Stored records
++++++++
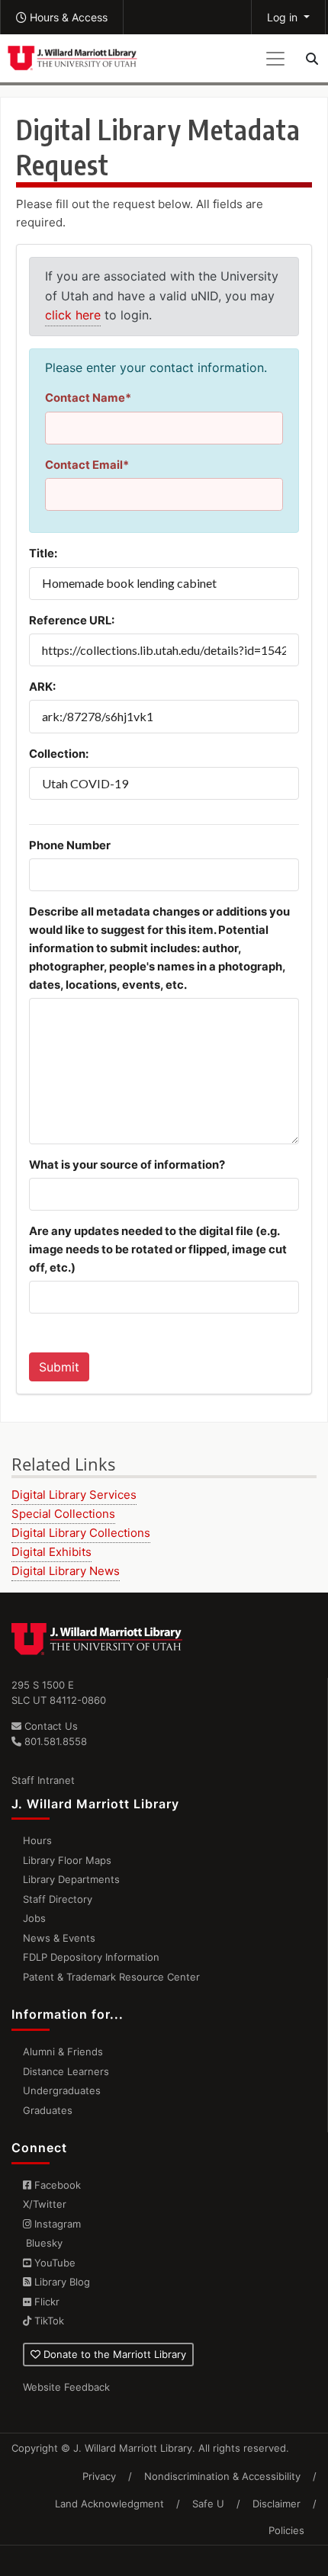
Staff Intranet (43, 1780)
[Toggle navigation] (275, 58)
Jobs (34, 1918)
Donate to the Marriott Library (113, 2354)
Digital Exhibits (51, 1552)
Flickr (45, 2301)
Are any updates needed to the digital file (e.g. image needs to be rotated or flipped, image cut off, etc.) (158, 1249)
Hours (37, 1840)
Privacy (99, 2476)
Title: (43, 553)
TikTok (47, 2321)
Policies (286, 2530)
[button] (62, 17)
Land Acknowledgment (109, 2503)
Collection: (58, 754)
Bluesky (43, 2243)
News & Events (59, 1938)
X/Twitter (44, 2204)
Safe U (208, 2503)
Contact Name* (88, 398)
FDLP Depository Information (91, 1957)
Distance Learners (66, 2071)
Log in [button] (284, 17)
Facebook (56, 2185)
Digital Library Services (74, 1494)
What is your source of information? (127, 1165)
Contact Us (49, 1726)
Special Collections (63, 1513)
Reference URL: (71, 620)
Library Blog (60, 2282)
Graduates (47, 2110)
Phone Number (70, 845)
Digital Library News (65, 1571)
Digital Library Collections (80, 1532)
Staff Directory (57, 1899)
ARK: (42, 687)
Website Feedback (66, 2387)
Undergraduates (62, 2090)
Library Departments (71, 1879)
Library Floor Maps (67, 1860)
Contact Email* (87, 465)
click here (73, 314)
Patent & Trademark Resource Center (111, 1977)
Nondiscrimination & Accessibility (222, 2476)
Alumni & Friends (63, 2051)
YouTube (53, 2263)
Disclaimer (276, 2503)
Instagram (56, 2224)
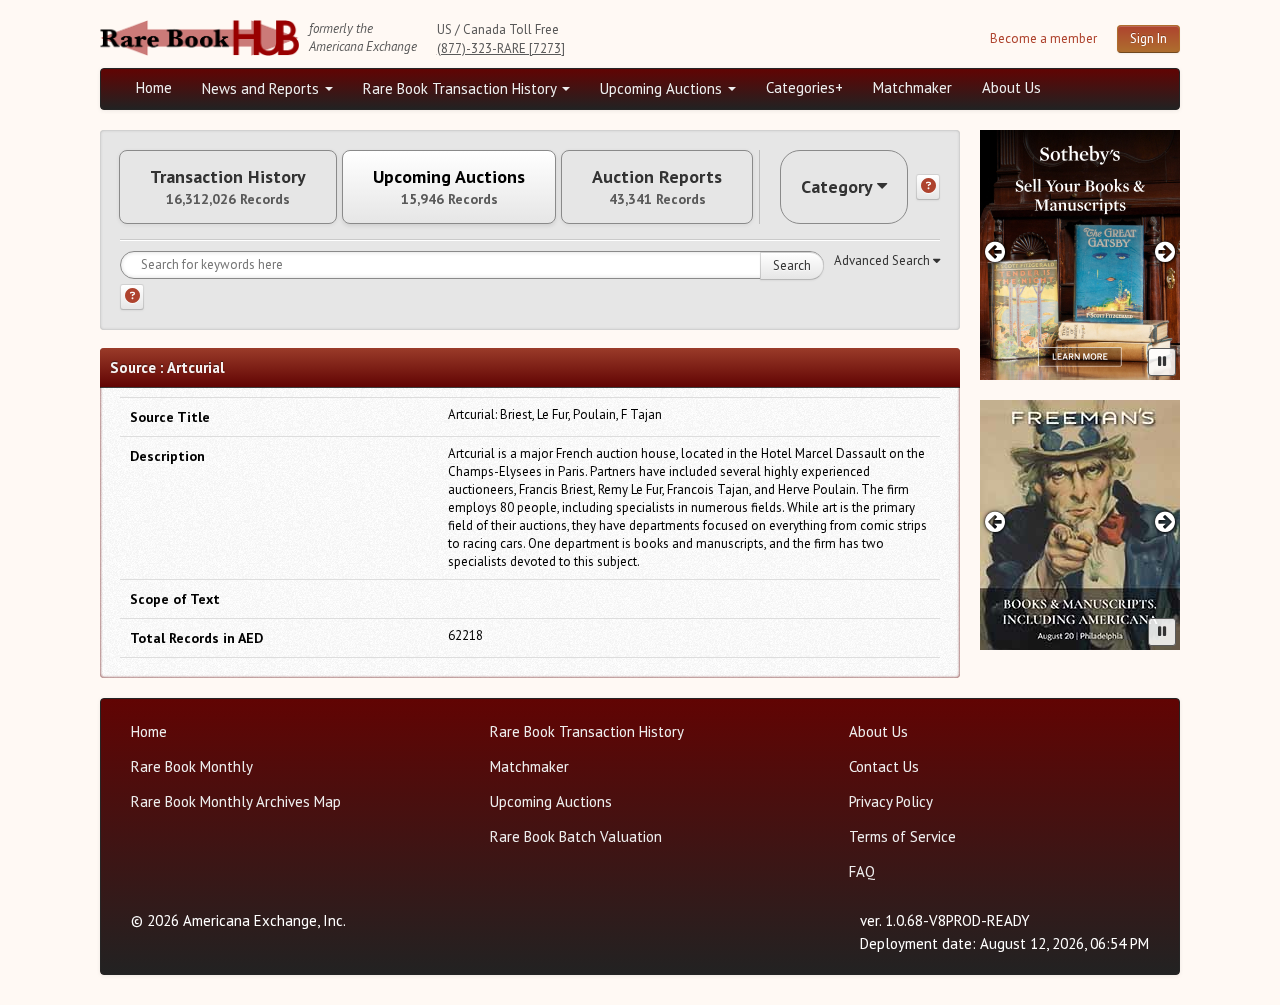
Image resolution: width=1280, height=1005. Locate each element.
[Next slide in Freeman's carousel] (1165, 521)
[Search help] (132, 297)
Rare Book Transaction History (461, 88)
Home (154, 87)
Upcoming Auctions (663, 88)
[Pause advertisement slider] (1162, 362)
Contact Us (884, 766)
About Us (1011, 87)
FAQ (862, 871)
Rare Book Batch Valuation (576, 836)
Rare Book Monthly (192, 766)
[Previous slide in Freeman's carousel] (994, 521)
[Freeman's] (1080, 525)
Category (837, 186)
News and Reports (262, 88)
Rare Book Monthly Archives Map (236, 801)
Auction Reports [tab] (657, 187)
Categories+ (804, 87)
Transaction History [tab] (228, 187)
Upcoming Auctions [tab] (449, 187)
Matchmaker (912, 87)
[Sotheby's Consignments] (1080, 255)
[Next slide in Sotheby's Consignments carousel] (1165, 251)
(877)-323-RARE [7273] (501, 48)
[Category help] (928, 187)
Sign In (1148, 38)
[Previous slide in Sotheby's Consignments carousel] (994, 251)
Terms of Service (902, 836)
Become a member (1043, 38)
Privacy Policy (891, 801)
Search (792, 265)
++++++++
Requirement
Repeat exactly, please: transcribe each entry and leave out the pictures.

Solution
Staff Intranet (43, 1780)
[Toggle navigation] (275, 58)
Jobs (34, 1918)
Donate to the Marriott Library (113, 2354)
Digital Exhibits (51, 1552)
Flickr (45, 2301)
Are any updates needed to the digital file (e.g. image needs to be rotated or flipped, image cut off, etc.) (158, 1249)
Hours (37, 1840)
Privacy (99, 2476)
Title: (43, 553)
TikTok (47, 2321)
Policies (286, 2530)
[button] (62, 17)
Land Acknowledgment (109, 2503)
Collection: (58, 754)
Bluesky (43, 2243)
News & Events (59, 1938)
X/Twitter (44, 2204)
Safe U (208, 2503)
Contact Name* (88, 398)
FDLP Depository Information (91, 1957)
Distance Learners (66, 2071)
Log in [button] (284, 17)
Facebook (56, 2185)
Digital Library Services (74, 1494)
What is your source of information? (127, 1165)
Contact Us (49, 1726)
Special Collections (63, 1513)
Reference URL: (71, 620)
Library Blog (60, 2282)
Graduates (47, 2110)
Phone Number (70, 845)
Digital Library News (65, 1571)
Digital Library Collections (80, 1532)
Staff Directory (57, 1899)
ARK: (42, 687)
Website Feedback (66, 2387)
Undergraduates (62, 2090)
Library Departments (71, 1879)
Library Floor Maps (67, 1860)
Contact Email* (87, 465)
click here (73, 314)
Patent & Trademark Resource Center (111, 1977)
Nondiscrimination & Accessibility (222, 2476)
Alumni & Friends (63, 2051)
YouTube (53, 2263)
Disclaimer (276, 2503)
Instagram (56, 2224)
Image resolution: width=1280, height=1005. Locate each element.
[Next slide in Freeman's carousel] (1165, 521)
[Search help] (132, 297)
Rare Book Transaction History (461, 88)
Home (154, 87)
Upcoming Auctions (663, 88)
[Pause advertisement slider] (1162, 362)
Contact Us (884, 766)
About Us (1011, 87)
FAQ (862, 871)
Rare Book Batch Valuation (576, 836)
Rare Book Monthly (192, 766)
[Previous slide in Freeman's carousel] (994, 521)
[Freeman's] (1080, 525)
Category (837, 186)
News and Reports (262, 88)
Rare Book Monthly Archives Map (236, 801)
Auction Reports [tab] (657, 187)
Categories+ (804, 87)
Transaction History [tab] (228, 187)
Upcoming Auctions [tab] (449, 187)
Matchmaker (912, 87)
[Sotheby's Consignments] (1080, 255)
[Next slide in Sotheby's Consignments carousel] (1165, 251)
(877)-323-RARE [7273] (501, 48)
[Category help] (928, 187)
Sign In (1148, 38)
[Previous slide in Sotheby's Consignments carousel] (994, 251)
Terms of Service (902, 836)
Become a member (1043, 38)
Privacy Policy (891, 801)
Search (792, 265)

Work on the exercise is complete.